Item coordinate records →
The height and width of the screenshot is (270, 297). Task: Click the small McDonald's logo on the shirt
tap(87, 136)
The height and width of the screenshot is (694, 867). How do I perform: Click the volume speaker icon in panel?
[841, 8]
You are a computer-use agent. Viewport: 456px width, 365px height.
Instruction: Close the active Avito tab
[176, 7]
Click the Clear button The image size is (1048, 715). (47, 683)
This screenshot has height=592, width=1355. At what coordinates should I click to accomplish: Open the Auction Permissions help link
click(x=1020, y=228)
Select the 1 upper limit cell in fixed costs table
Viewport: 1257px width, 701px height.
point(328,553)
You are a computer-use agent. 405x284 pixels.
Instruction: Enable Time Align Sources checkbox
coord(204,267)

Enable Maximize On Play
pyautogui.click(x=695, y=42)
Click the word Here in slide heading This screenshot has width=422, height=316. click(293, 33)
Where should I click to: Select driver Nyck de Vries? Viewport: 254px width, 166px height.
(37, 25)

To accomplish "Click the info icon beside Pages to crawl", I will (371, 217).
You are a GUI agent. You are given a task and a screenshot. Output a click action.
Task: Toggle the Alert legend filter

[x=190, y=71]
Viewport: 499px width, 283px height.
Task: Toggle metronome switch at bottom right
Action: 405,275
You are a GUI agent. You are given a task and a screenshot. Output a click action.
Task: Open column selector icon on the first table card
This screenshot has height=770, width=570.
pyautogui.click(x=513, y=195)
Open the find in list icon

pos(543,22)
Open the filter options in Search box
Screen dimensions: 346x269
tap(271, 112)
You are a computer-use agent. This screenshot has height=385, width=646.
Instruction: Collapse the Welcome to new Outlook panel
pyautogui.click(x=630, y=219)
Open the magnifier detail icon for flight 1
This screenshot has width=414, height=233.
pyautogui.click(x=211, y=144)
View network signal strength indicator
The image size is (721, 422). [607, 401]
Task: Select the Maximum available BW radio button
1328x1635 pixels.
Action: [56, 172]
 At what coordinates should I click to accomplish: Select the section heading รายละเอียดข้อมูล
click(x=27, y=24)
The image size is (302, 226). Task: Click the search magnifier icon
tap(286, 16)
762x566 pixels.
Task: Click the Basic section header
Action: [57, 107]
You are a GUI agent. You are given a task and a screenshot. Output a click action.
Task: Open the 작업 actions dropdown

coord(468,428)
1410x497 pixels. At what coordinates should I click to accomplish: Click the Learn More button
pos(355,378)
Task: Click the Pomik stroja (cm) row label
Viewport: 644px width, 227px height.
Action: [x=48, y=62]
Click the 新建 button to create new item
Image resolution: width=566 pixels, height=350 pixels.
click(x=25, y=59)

The task → Copy all of the records above verbatim, line for line.

Complete response →
The height and width of the screenshot is (270, 297). Task: Click the small McDonald's logo on the shirt
tap(87, 136)
The height and width of the screenshot is (694, 867). How do I perform: Click the volume speaker icon in panel?
[841, 8]
You are a computer-use agent. Viewport: 456px width, 365px height.
Instruction: Close the active Avito tab
[176, 7]
Click the Clear button The image size is (1048, 715). (47, 683)
This screenshot has height=592, width=1355. At what coordinates should I click to accomplish: Open the Auction Permissions help link
click(x=1020, y=228)
Select the 1 upper limit cell in fixed costs table
Viewport: 1257px width, 701px height.
point(328,553)
You are a computer-use agent. 405x284 pixels.
Instruction: Enable Time Align Sources checkbox
coord(204,267)

Enable Maximize On Play
pyautogui.click(x=695, y=42)
Click the word Here in slide heading This screenshot has width=422, height=316. click(293, 33)
Where should I click to: Select driver Nyck de Vries? Viewport: 254px width, 166px height.
(37, 25)

To accomplish "Click the info icon beside Pages to crawl", I will (371, 217).
You are a GUI agent. You are given a task and a screenshot. Output a click action.
Task: Toggle the Alert legend filter

[x=190, y=71]
Viewport: 499px width, 283px height.
Task: Toggle metronome switch at bottom right
Action: 405,275
You are a GUI agent. You are given a task and a screenshot. Output a click action.
Task: Open column selector icon on the first table card
This screenshot has height=770, width=570.
pyautogui.click(x=513, y=195)
Open the find in list icon

pos(543,22)
Open the filter options in Search box
Screen dimensions: 346x269
tap(271, 112)
You are a computer-use agent. This screenshot has height=385, width=646.
Instruction: Collapse the Welcome to new Outlook panel
pyautogui.click(x=630, y=219)
Open the magnifier detail icon for flight 1
This screenshot has width=414, height=233.
pyautogui.click(x=211, y=144)
View network signal strength indicator
The image size is (721, 422). [607, 401]
Task: Select the Maximum available BW radio button
1328x1635 pixels.
Action: [56, 172]
 At what coordinates should I click to accomplish: Select the section heading รายละเอียดข้อมูล
click(x=27, y=24)
The image size is (302, 226). Task: Click the search magnifier icon
tap(286, 16)
762x566 pixels.
Task: Click the Basic section header
Action: [57, 107]
You are a GUI agent. You are given a task and a screenshot. Output a click action.
Task: Open the 작업 actions dropdown

coord(468,428)
1410x497 pixels. At what coordinates should I click to accomplish: Click the Learn More button
pos(355,378)
Task: Click the Pomik stroja (cm) row label
Viewport: 644px width, 227px height.
Action: [x=48, y=62]
Click the 新建 button to create new item
Image resolution: width=566 pixels, height=350 pixels.
click(x=25, y=59)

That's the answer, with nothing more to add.